SHORT EXERCISE: Translate into German this sentence from the passage about Tenshi no uchi: "It would help both of us to feel together and at home no matter where we are."

And finally (oh dear, are you still with me?) there is Tenshi no uchi and my blonde oneechan. She is feeling very alone at the moment after some trouble with strange furry-faced beings, and I am on a different continent from her. So I suggested that we should set up a notional household together, with an American branch and a UK branch, and since we both call each other ‘Angel’ it should be Tenshi no uchi. It would help both of us to feel together and at home no matter where we are. She was delighted with the idea! I have not done much with it yet, though, so with Moura coming up I think my discipline will be to maintain a clean and tidy home. This means getting it clean and tidy before the start of Moura, which is no small task!
I think there are three levels to my relationship with her. One is the actual talking-to-each-other level. I am quite happy with my performance on this level (even more so since joining here, which has given me permission to be as sweet as I feel like being.) I send her a cheerful and loving email to wake up to every morning, encourage her to share her troubles with me at any hour of the day or night despite the time difference between us, and thank her with heartfelt gratitude when she does. She really appreciates it and it makes her feel very loved, which is much needed at the moment.

RECORDED INFORMATION:
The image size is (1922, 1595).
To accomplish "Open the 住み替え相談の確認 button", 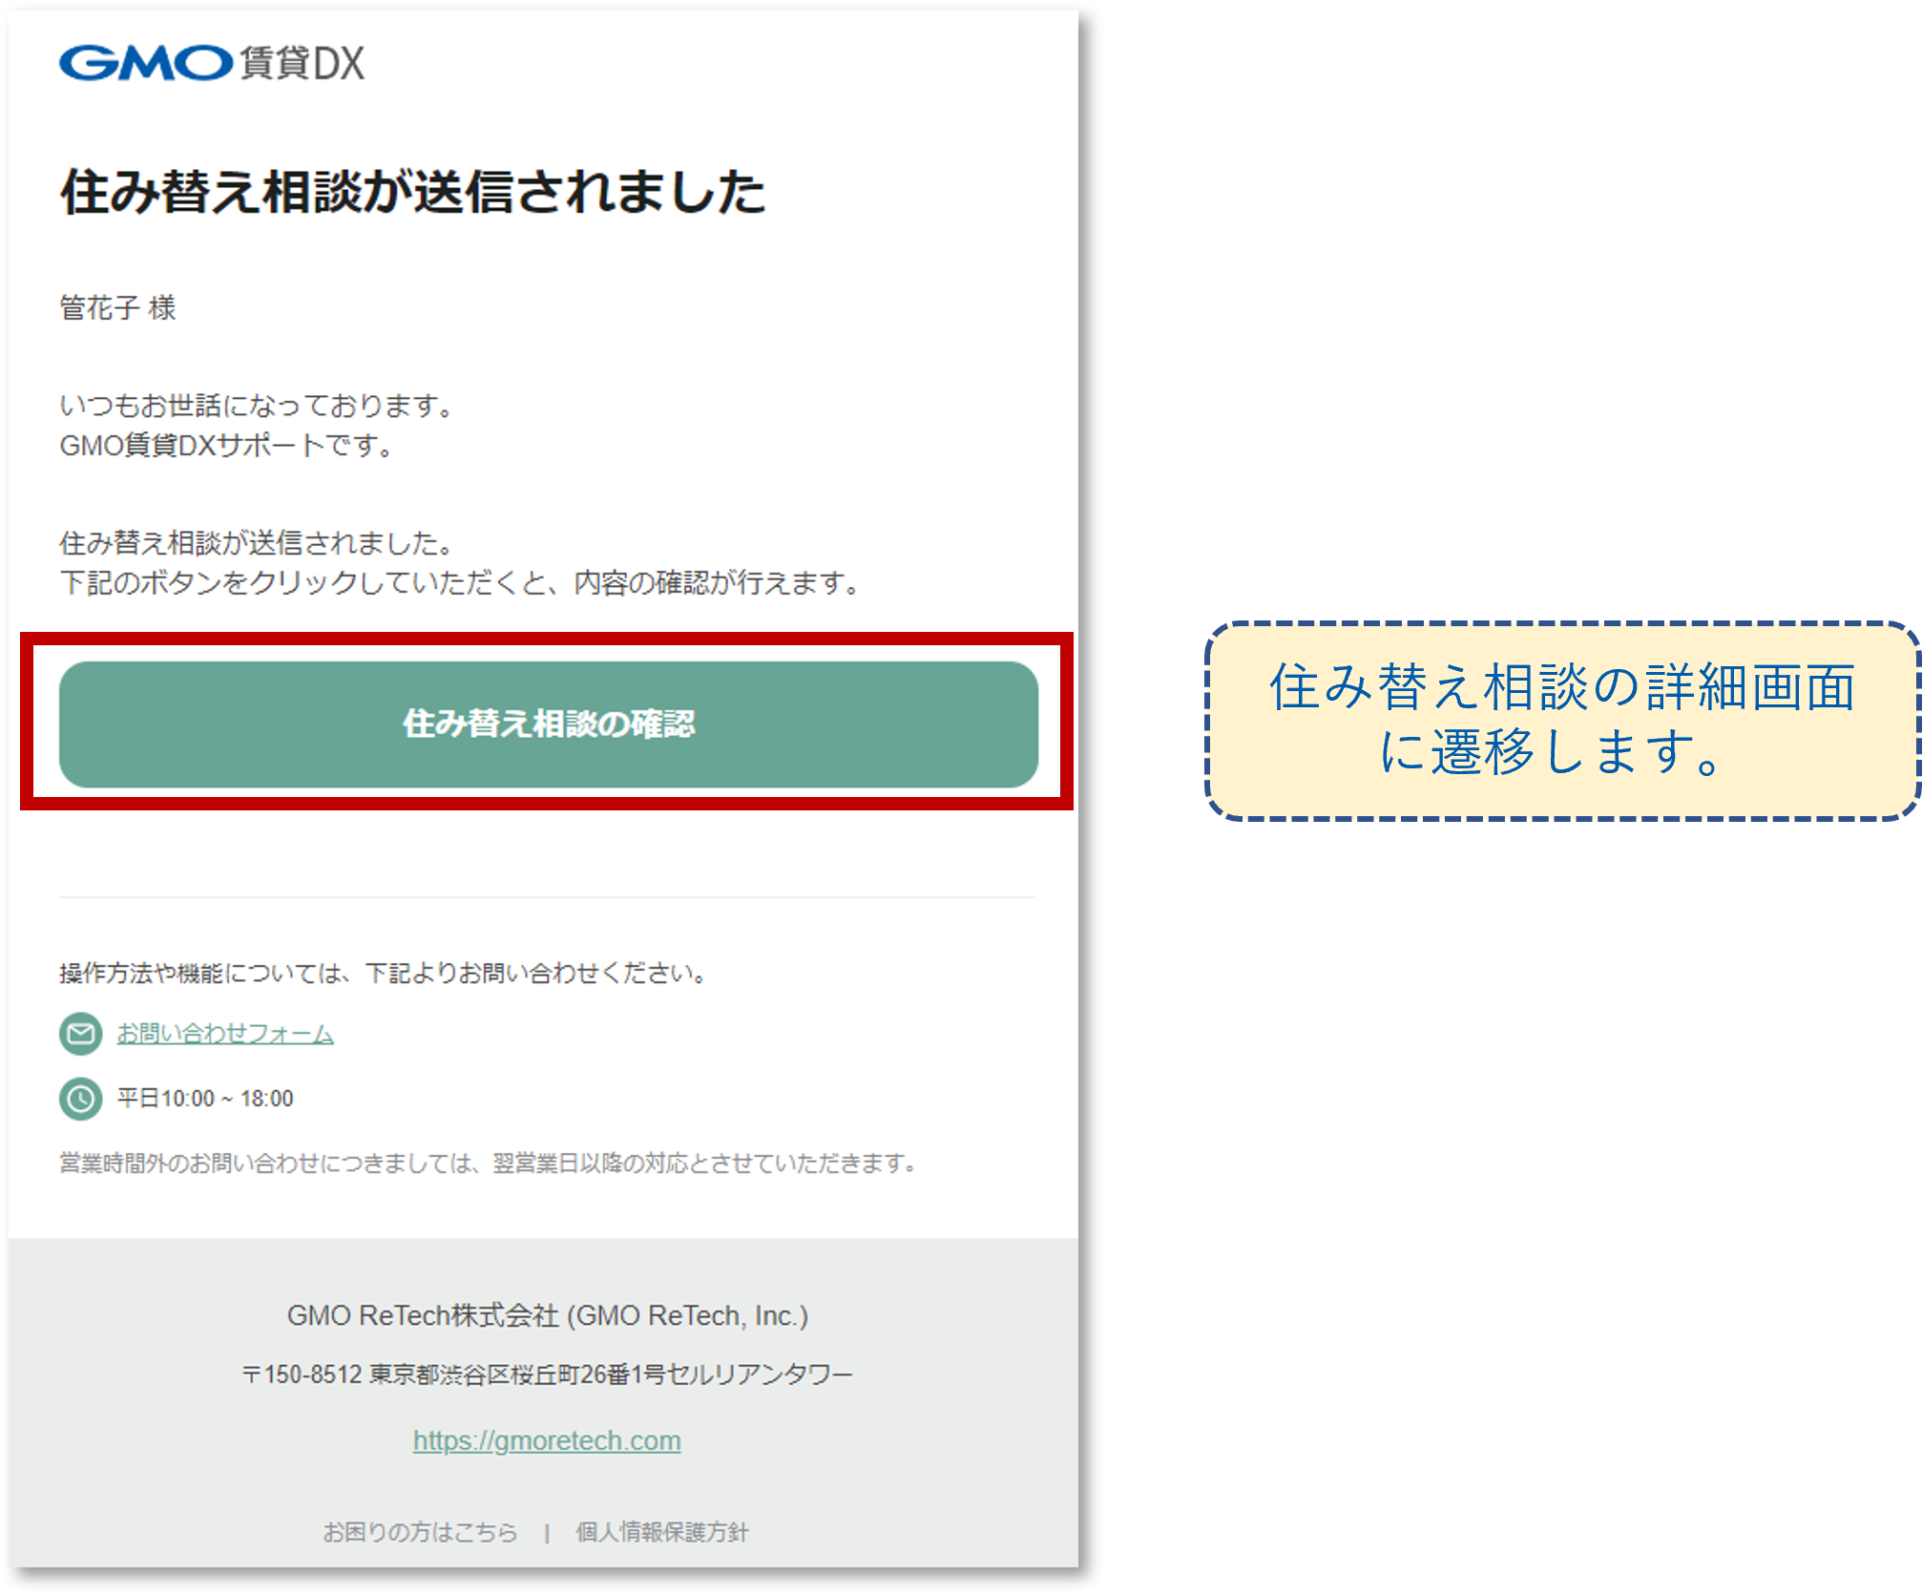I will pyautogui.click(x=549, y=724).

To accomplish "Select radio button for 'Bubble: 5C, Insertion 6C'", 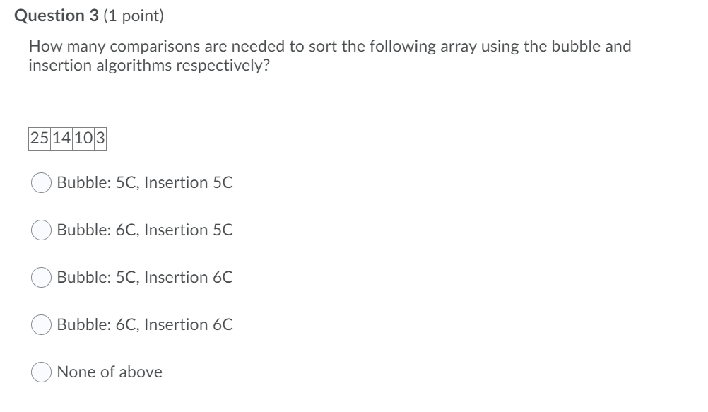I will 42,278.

FINISHED ANSWER: Es würde uns beiden helfen, uns verbunden und zu Hause zu fühlen, ganz gleich, wo wir sind.